Facts and Procedural History
[2] The facts supporting Flowers’ conviction are straightforward and undisputed. He drank alcohol past the point of intoxication, got behind the wheel of a car, and was arrested after officers saw him driving on a major roadway. The State charged him with Count I: Operating a Vehicle While Intoxicated (OWI), as a Level 6 felony;1 Count II: OWI endangering a person, a Class A misdemeanor;2 and Count III: OWI, as a Class C misdemeanor.3 While on pre-trial release for those charges, Flowers was again arrested and charged with several more OWI offenses.
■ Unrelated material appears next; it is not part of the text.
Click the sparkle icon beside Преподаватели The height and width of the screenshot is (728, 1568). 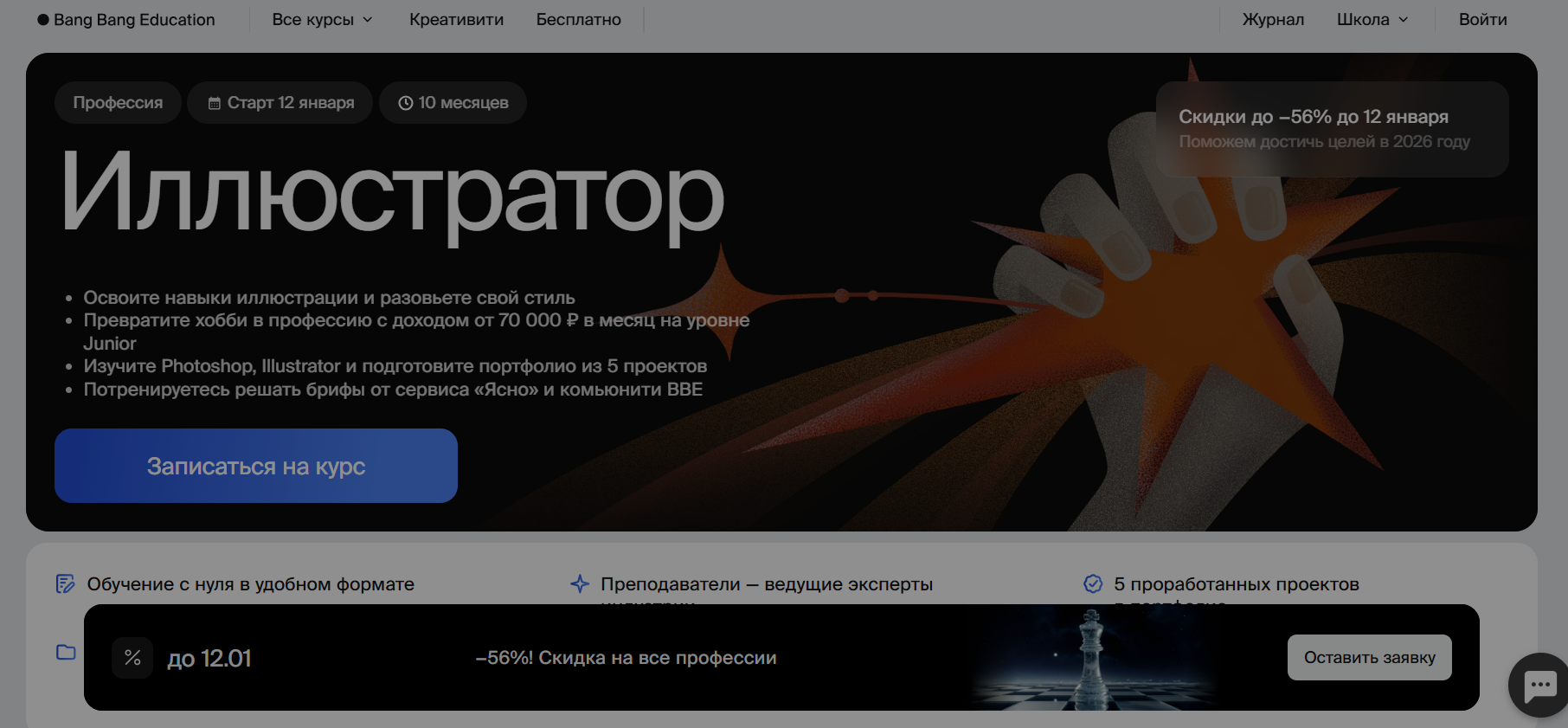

[3] Flowers agreed to plead guilty to Count I, and the State agreed to dismiss Counts II and III, as well as the OWI offenses Flowers had been charged with while on pre-trial release. The parties also agreed that Flowers’ sentence would be at the trial court's discretion. The trial court accepted the plea agreement and entered a judgment of conviction on Count I.
[4] At the sentencing hearing, Flowers’ mother testified that at the time he was arrested, he was driving to see one of his children. She explained that he had been drinking because he was upset with his child's mother. Before sentencing, Flowers told his mother that he was “going to go and get [ ] some help” for his drinking problem and that he had “a job ․ that's waiting on him” once he completes his sentence. Transcript at 21, 22. However, during cross-examination, she admitted that in the past year Flowers had already sought treatment for his alcohol addiction, and that treatment had been unsuccessful.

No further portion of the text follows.